While specific examples are described above for illustrative purposes, various equivalent modifications are possible. For example, while processes or blocks are presented in a given order, alternative implementations may perform routines having steps, or employ systems having blocks, in a different order, and some processes or blocks may be deleted, moved, added, subdivided, combined, and/or modified to provide alternative or sub-combinations. Each of these processes or blocks may be implemented in a variety of different ways. Also, while processes or blocks are at times shown as being performed in series, these processes or blocks may instead be performed or implemented concurrently or in parallel or may be performed at different times. Further, any specific numbers noted herein are only examples: alternative implementations may employ differing values or ranges.

Throughout this specification, plural instances may implement components, operations, or structures described as a single instance. Structures and functionality presented as separate components in example configurations may be implemented as a combined structure or component. Similarly, structures and functionality presented as a single component may be implemented as separate components. These and other variations, modifications, additions, and improvements fall within the scope of the subject matter herein. Furthermore, any specific numbers noted herein are only examples: alternative implementations may employ differing values or ranges.

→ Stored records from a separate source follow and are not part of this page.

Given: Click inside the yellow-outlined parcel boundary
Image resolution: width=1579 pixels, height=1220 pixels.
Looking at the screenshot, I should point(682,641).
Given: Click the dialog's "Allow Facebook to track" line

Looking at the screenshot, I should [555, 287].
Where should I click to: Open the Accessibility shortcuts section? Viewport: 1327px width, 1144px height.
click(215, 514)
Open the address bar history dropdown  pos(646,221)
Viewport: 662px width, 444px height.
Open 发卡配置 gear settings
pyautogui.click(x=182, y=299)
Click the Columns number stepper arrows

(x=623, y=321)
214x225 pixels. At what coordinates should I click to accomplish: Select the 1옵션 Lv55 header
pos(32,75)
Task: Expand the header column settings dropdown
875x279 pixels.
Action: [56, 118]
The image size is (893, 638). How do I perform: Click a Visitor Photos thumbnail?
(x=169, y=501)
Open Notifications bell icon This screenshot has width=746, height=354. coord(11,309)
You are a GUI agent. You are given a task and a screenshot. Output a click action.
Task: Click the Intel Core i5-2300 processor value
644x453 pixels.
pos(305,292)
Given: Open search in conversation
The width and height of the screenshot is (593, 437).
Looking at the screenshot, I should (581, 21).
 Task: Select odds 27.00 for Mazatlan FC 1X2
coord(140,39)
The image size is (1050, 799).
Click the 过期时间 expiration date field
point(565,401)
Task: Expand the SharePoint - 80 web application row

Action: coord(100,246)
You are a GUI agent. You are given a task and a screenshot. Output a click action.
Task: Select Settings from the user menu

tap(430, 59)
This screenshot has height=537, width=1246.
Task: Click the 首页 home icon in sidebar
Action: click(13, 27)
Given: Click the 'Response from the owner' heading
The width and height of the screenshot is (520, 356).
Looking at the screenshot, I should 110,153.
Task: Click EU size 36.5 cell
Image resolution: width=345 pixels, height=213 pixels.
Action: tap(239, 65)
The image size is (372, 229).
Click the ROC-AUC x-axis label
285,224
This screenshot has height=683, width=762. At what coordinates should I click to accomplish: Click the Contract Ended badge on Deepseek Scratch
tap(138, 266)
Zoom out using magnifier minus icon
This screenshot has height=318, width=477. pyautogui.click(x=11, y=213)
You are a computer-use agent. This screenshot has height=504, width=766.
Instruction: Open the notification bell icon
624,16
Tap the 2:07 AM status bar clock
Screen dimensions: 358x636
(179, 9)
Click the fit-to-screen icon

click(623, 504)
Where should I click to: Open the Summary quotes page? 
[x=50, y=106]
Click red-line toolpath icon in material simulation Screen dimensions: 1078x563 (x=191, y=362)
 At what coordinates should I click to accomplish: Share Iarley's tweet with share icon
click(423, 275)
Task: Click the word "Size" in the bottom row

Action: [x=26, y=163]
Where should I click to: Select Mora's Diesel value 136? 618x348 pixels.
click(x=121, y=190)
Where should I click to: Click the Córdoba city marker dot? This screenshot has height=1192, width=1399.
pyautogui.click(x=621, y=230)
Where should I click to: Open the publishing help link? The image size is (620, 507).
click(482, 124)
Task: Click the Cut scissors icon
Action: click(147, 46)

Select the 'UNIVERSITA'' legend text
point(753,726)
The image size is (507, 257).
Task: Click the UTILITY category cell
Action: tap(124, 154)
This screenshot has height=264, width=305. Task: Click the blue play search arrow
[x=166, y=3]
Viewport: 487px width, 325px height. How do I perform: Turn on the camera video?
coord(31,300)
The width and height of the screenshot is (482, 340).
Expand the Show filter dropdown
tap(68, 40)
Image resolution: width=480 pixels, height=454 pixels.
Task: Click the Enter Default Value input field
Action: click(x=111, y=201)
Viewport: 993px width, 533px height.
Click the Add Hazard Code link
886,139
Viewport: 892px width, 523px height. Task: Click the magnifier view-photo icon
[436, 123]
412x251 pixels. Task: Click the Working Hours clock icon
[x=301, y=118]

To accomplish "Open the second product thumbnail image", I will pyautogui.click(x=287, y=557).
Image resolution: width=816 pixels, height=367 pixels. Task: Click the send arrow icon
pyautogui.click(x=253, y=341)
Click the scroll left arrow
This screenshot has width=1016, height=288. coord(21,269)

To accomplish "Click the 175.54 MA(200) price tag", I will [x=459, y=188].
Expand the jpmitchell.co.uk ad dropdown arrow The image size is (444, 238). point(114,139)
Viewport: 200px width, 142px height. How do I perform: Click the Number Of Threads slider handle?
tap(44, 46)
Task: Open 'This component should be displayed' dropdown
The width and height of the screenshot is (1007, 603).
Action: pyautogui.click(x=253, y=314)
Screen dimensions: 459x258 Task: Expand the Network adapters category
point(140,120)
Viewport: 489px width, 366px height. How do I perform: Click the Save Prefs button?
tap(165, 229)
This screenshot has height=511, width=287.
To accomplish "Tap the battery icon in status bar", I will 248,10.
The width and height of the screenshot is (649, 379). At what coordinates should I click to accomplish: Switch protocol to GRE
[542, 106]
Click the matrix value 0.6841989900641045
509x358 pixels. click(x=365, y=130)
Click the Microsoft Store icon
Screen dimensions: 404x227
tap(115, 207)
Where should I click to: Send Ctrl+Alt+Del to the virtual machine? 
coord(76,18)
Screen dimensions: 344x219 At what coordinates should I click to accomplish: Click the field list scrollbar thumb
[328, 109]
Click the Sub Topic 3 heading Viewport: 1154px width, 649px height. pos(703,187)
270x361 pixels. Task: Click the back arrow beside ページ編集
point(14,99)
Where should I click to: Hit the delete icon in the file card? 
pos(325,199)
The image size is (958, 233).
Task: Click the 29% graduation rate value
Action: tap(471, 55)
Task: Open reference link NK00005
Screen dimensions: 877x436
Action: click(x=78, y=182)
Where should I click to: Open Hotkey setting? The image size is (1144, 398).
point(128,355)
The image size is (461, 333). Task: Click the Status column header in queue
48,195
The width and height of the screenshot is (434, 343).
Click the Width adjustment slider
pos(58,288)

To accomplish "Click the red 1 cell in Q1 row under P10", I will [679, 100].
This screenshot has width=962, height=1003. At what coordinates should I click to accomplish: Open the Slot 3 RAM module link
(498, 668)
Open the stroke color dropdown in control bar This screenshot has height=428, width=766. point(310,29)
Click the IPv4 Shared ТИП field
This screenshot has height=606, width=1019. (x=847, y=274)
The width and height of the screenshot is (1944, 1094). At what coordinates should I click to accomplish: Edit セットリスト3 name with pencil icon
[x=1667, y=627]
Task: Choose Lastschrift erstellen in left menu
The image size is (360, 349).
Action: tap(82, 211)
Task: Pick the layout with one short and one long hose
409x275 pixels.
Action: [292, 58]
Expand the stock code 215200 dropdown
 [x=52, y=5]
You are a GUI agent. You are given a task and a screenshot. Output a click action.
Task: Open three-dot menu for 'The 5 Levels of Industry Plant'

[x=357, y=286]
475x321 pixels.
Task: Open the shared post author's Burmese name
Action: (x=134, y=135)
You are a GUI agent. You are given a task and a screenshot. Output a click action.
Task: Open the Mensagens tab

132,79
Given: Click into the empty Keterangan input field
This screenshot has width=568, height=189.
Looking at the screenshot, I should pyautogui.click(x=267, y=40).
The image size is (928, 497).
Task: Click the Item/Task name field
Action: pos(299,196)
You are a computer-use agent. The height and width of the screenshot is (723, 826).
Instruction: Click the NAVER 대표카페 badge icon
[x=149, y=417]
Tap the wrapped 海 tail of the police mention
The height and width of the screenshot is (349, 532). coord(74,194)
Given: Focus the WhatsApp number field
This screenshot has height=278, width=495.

Components may be described or illustrated as contained within or connected with other components. Such descriptions or illustrations are examples only, and other configurations may achieve the same or similar functionality. Components may be described or illustrated as “coupled”, “couplable”, “operably coupled”, “communicably coupled” and the like to other components. Such description or illustration should be understood as indicating that such components may cooperate or interact with each other, and may be in direct or indirect physical, electrical, or communicative contact with each other.

Components may be described or illustrated as “configured to”, “adapted to”, “operative to”, “configurable to”, “adaptable to”, “operable to” and the like. Such description or illustration should be understood to encompass components both in an active state and in an inactive or standby state unless required otherwise by context.

It may be apparent that various modifications may be made, and other embodiments may be used without departing from the broader scope of the discussion herein. Therefore, these and other variations upon the example embodiments are intended to be covered by the disclosure herein.